09 Aug The True Cost of Higher Education

The College Board reports that full-time students at private institutions typically paid almost $44,000 for tuition, fees, room, and board during the 2015-2016 academic year. That is the average, so costs at some private colleges and universities were well more than $50,000 per year. Higher education at public schools was much less expensive, but in-state students still spent nearly $20,000 for tuition, fees, room, and board, on average. All college costs continue to rise, so younger students probably will pay even more when they arrive on campus.

Now for the good news. The above numbers are all published costs, sometimes known as the ‘sticker price.’ The College Board also provides net prices, which may be more indicative of actual outlays by parents and students. The average net cost for public institutions falls from nearly $20,000 to just more than $14,000; among private schools, the average net price drops from almost $44,000 to $26,400.

Discounts & taxes

What accounts for the huge differences between published and net prices? The College Board estimates grant aid and education tax benefits in determining the net price. Grant aid is mainly discounts from a college’s published price; education tax benefits are the amounts a family saves from tax credits and deductions.
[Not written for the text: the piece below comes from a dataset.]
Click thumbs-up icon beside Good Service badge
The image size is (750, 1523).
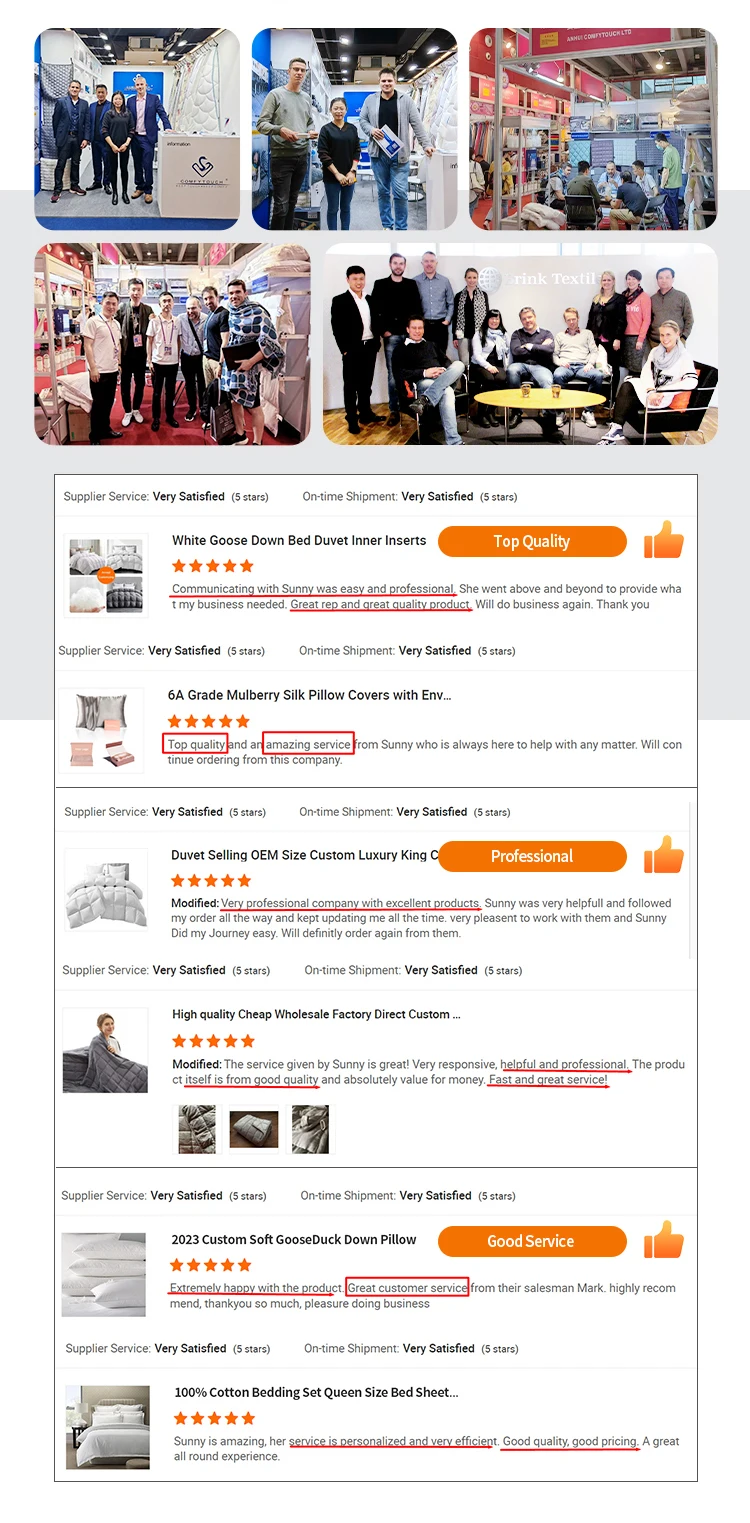tap(664, 1240)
Example: Alan Burns attends a private college where the published tuition is $30,000. His room and board plan costs $10,000, so the total cost is listed at $40,000. Alan receives financial aid that reduces his tuition bill to $22,500. His parents also get $2,500 of higher education-related tax savings. Considering the $7,500 reduction in tuition and the $2,500 in family tax savings, this methodology puts the net price of Alan’s year of college at $30,000, not $40,000.

The College Board numbers for net prices are estimates. Some students will get more financial aid than others; some families will save more in tax from education-related benefits.

Calculate carefully

Many colleges offer net price calculators on their websites. Working through several of them can be a practical way to compare actual costs at different institutions. However, the numbers you will receive are based on estimates of financial aid. These net prices do not take possible tax savings into account.

In addition, check to see if a school’s net price calculator counts loans as financial aid. Yes, loans will reduce the current cost of higher education but they will probably have to be repaid, with interest.